Эта история приключилась с нами в августе 2024 года. Мы летали на вертолете медицины катастроф, много плакали и сохранили грудное вскармливание вопреки всему.
Это началось жарким июльским утром. Тимофею шесть месяцев, он на грудном вскармливании, и мы начали вводить прикорм, уже попробовали кабачок, брокколи и некоторые каши. Всё шло своим чередом. Так вот, этим утром Тимофея вырвало. Прямо во сне. На кровать. Свернувшимся молоком, которое он ел ночью. Я испугалась. Тимофея разбудили, привели в порядок, измерили температуру. Все в порядке. Он бодр и весел, опять хочет есть. Может, сегодня в квартире было очень жарко? (летом у нас всегда жарко, последний этаж) Может, ему поплохело из-за этого?
В течение дня все было как обычно. На следующий день никакой рвоты не было. Я выдохнула. Но. У него изменился стул. Он стал зеленоватого цвета. Что ж, это можно списать на введение прикорма. Как рекомендуют в интернете: наблюдаем. Стул становится пенистым. Остальное в порядке. Я записываюсь к педиатру. Есть у нас в городе популярный педиатр, которому я доверяю чуть больше, чем остальным. Он осматривает Тимофея. Не видит причин для беспокойства. Касаемо стула рекомендует подавать ему энтерофурил. Я не верю в это лекарство, в доказательной медицине оно не считается эффективным. Но мое опасение сильнее, я покупаю. Набираю шприц, даю Тимоше. Его тут же рвет. К вечеру поднимается температура. Небольшая. 37,3. Странно всё это. Так проходят выходные, мы наблюдаем. Лучше не становится. Тимофею плохо, его снова рвет. Я паникую.

.....

ЗАДАНИЕ → Продолжите рассказ о болезни шестимесячного Тимофея, начиная сразу после слов «Я паникую».

.....

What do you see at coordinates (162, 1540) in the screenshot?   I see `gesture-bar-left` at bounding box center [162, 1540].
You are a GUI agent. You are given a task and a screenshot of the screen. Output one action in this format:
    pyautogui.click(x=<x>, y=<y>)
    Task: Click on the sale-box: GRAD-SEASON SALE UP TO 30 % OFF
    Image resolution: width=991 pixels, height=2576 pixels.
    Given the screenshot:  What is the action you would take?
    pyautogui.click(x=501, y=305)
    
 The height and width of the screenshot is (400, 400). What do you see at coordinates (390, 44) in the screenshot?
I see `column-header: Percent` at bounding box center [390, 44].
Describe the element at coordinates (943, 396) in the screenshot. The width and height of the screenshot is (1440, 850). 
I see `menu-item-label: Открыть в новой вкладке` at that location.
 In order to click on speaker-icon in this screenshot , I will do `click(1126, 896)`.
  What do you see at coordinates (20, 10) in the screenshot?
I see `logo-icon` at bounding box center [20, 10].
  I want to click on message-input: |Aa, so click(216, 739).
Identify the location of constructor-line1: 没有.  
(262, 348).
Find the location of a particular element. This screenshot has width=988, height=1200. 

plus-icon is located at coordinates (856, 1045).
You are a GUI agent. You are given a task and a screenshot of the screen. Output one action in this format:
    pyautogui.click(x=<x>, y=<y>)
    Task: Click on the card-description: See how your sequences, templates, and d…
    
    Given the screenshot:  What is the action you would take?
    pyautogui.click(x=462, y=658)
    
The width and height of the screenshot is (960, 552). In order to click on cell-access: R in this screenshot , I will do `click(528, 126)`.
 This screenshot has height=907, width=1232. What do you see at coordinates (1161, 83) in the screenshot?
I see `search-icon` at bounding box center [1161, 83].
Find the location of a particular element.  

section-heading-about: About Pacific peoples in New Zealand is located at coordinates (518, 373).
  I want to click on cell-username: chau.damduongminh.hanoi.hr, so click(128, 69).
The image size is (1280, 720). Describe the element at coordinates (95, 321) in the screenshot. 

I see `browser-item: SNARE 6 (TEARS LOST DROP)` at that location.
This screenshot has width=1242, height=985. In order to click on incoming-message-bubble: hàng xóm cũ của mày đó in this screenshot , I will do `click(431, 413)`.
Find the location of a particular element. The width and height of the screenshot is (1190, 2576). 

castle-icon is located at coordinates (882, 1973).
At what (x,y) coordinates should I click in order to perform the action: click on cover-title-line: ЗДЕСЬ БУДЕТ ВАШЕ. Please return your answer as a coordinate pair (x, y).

.....

РЕЗУЛЬТАТ ВЫПОЛНЕНИЯ →
Пятого августа в четыре часа утра вызываю скорую. Собирают анамнез: рвота, зеленый стул, температура. Наверное, ротавирус. Я пытаюсь спорить. Нас отвозят в городскую инфекционную больницу. Тимофея осматривают, забирают в кабинет, где берут кровь из вены и делают укол антибиотика. Он плачет. Мне нельзя присутствовать. Диагноз: кишечная инфекция неизвестного происхождения. Нас определяют в отдельную палату. Я собираю нужный материал для анализа (кал, моча, даже моё грудное молоко).
Антибиотик должен помочь. Тимофея снова вырвало. Ему колют церукал. Нет, рвота не останавливается. Становится чаще. Температура поднимается до 38,5. Время полночь. В больнице есть дежурный врач. Снова объясняю ситуацию, прошу о помощи. Тимофею вкалывают гормон. Это помогает. Тимофей засыпает. Я хожу по палате кругами, пытаясь убить комаров.
Утро. Вторник. Тимофею ставят катетер в вену. Вены у него совсем не видны. Катетер поставили в кисть. Забинтовали. Велели следить за сохранностью. Привезли капельницу. Это от обезвоживания. Единственное, что ест Тимофей, это мое молоко. Тимофей очень вялый. У него сильный понос. Он постоянно спит. Просыпается и сильно плачет, снова проваливается в сон. Антибиотик два раза в день продолжается. На его попе уже нет живого места от уколов. Мне страшно. Вечер. Дежурный врач говорит дождаться утра, когда будет педиатр. Я брожу по палате как привидение. Тимофею легче на моих руках. Я не могу плакать. Мое сердце бьётся бесшумно, я должна просто быть рядом.
Среда. В больнице отключают горячую воду на две недели. Я жду врача. Вместо этого снова приходит медсестра: «Вас переводят в другую палату, собирайтесь».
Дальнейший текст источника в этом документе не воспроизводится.